## DATA:

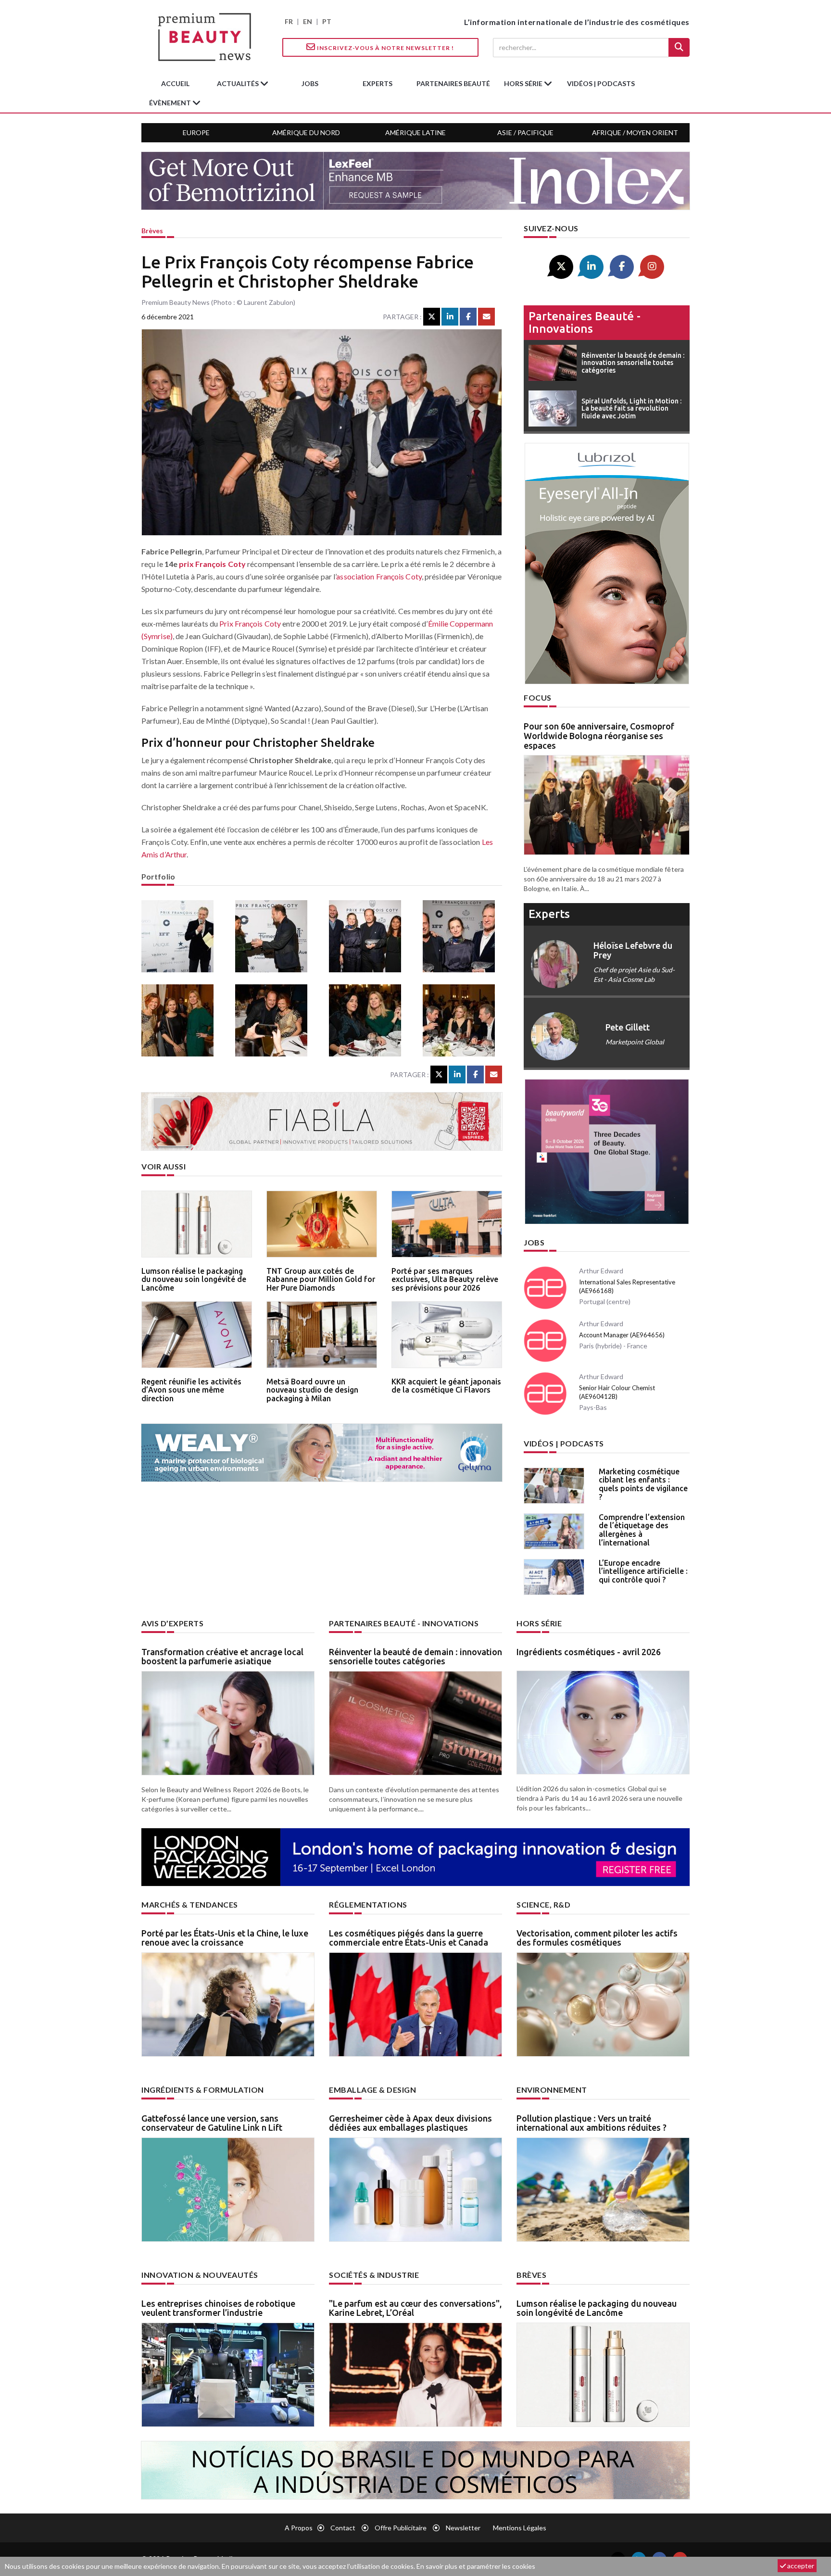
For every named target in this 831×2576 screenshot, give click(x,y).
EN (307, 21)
--
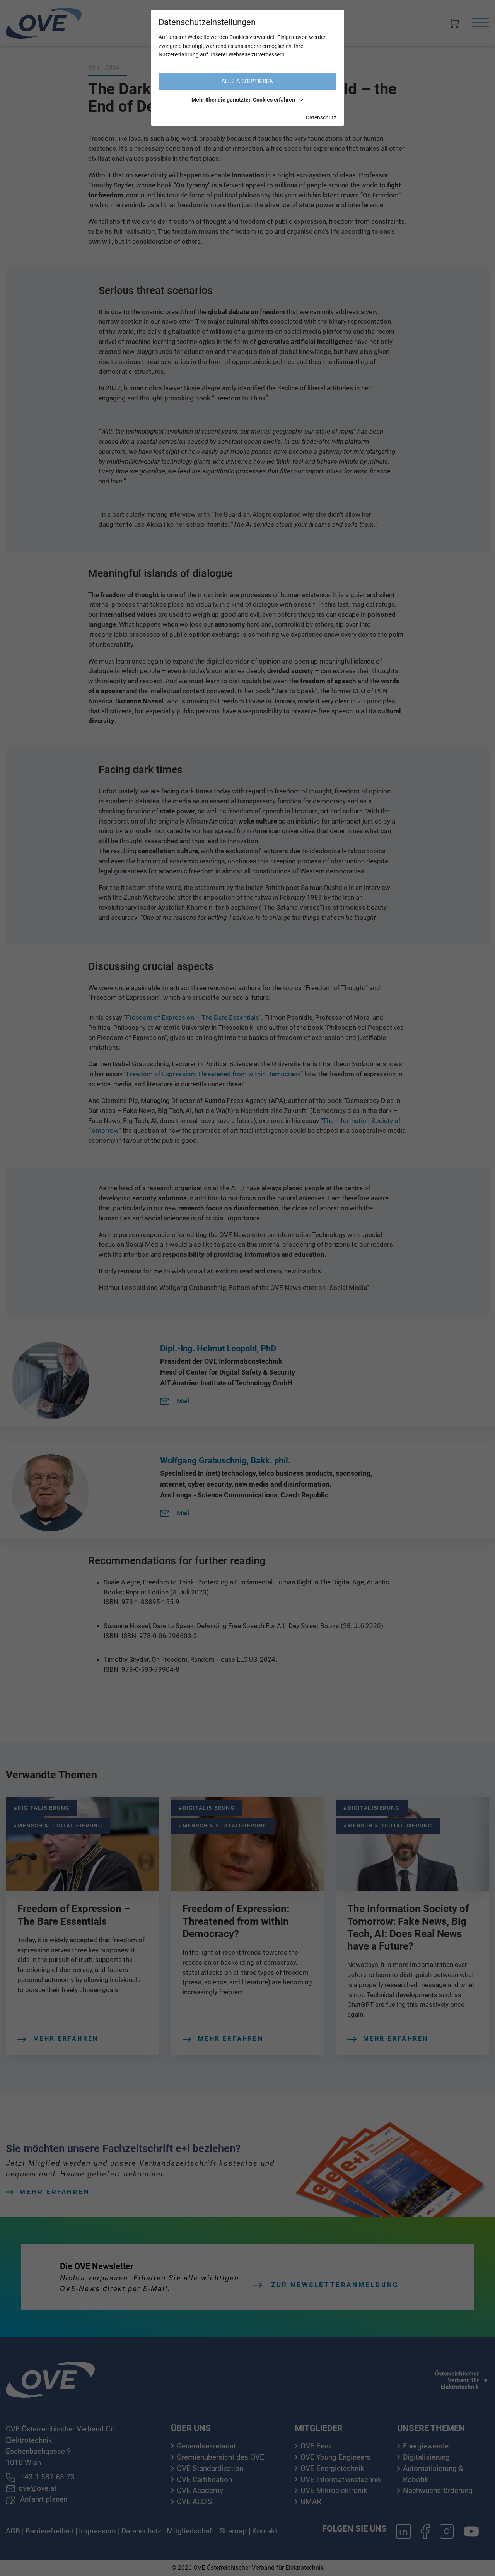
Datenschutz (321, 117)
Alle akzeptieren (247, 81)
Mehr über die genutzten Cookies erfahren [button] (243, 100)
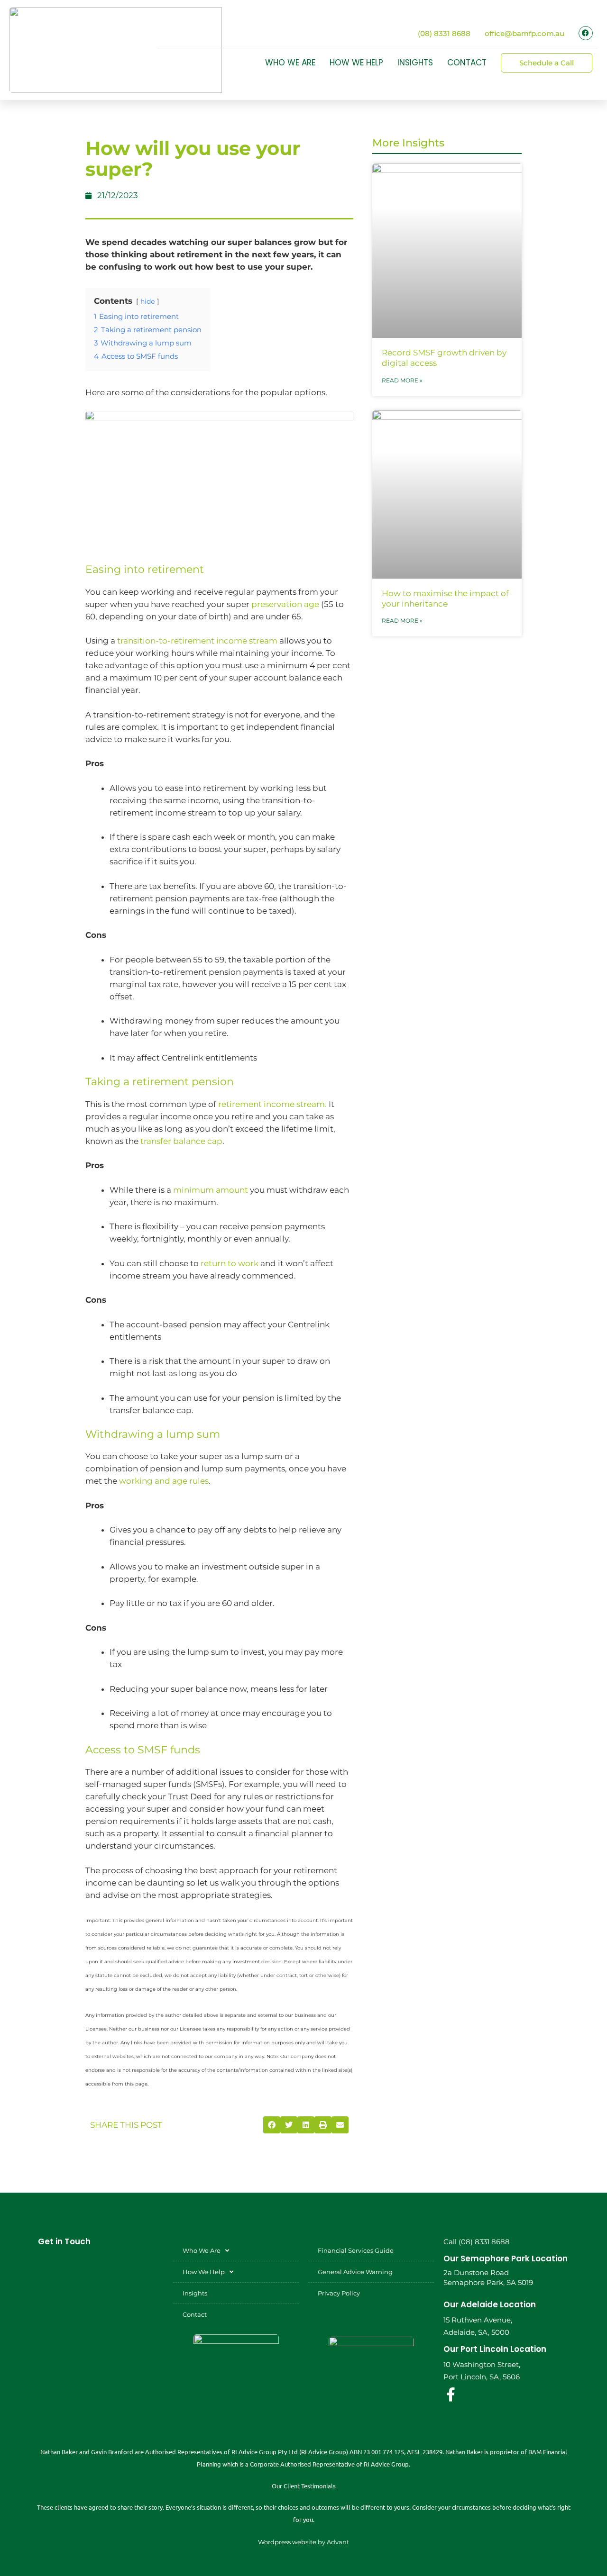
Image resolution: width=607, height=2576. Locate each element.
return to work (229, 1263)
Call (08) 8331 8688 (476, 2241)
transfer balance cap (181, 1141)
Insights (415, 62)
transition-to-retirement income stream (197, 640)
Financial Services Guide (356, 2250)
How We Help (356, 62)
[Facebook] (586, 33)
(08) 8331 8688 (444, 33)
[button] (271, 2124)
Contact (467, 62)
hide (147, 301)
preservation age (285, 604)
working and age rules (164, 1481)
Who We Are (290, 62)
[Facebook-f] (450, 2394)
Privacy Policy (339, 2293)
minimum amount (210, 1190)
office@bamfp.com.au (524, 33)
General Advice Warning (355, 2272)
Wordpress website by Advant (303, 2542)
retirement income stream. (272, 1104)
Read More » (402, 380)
--
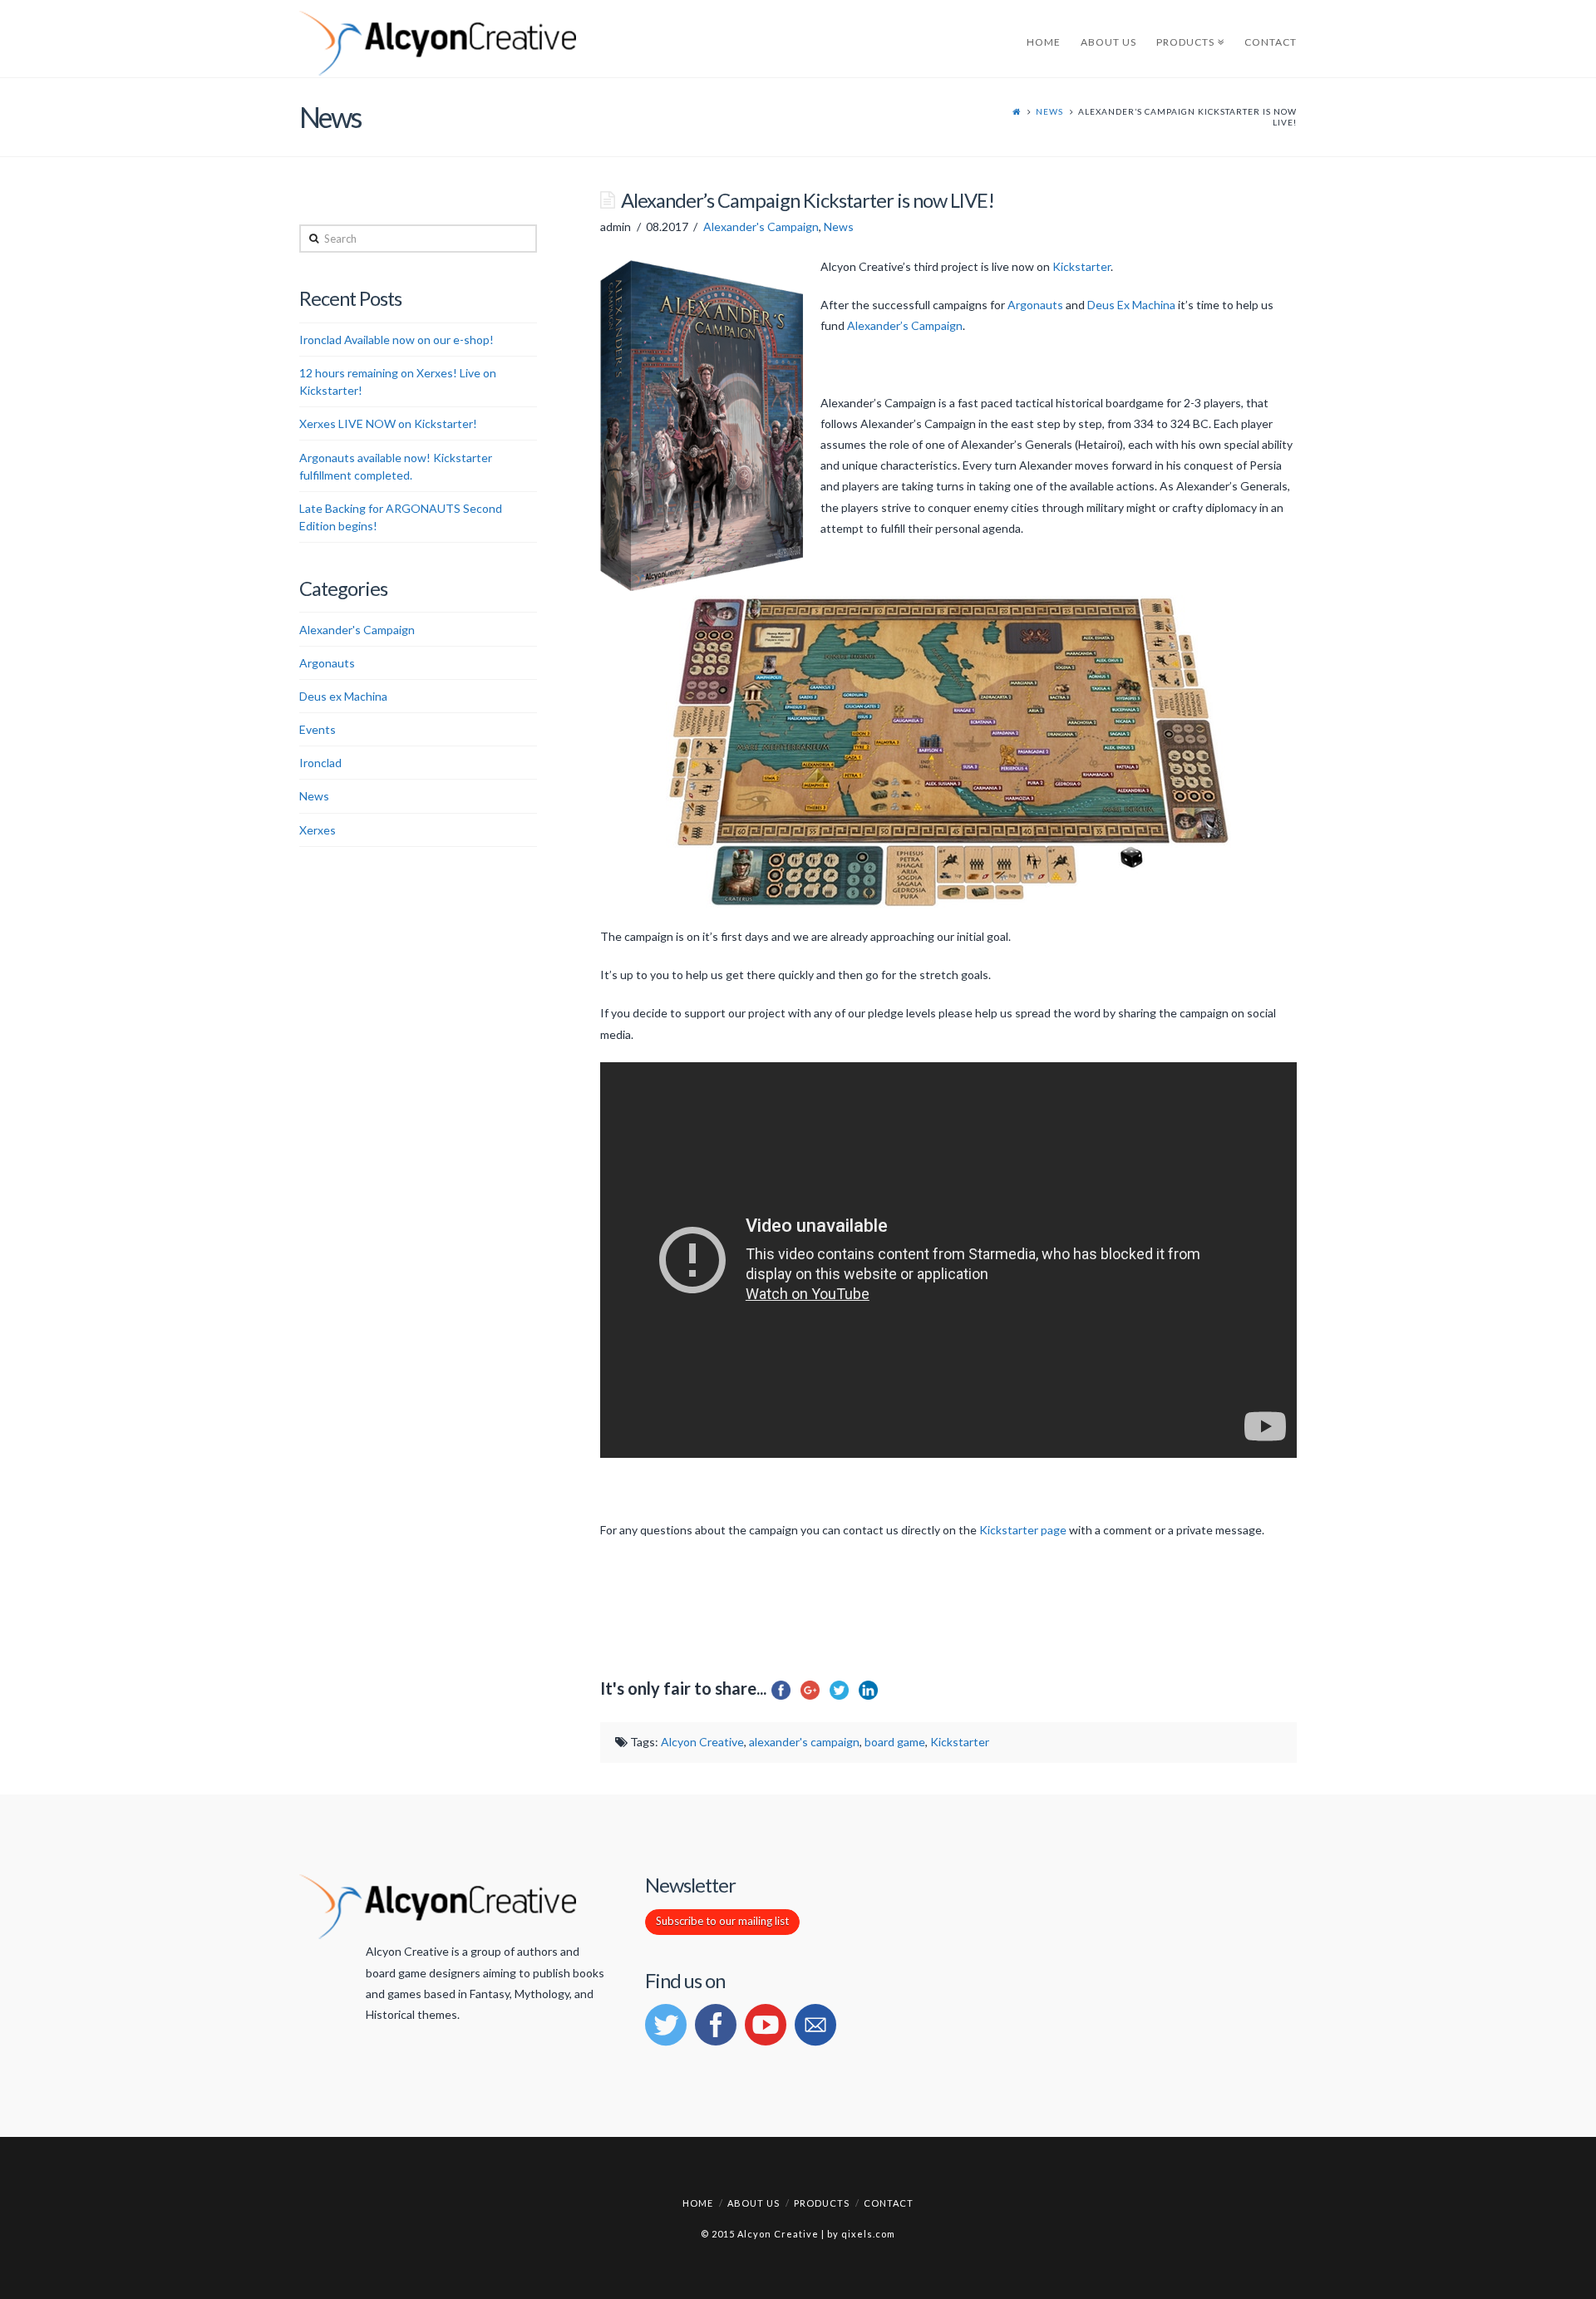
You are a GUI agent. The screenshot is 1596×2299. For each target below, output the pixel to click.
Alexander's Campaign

## TASK TO COMPLETE:
In the listing above, find the line containing "For every named" and the line containing "EN (307, 21)", then repeat those two lines and everything between them exactly.

## PROBLEM SOLUTION:
For every named target in this 831×2576 screenshot, give click(x,y).
EN (307, 21)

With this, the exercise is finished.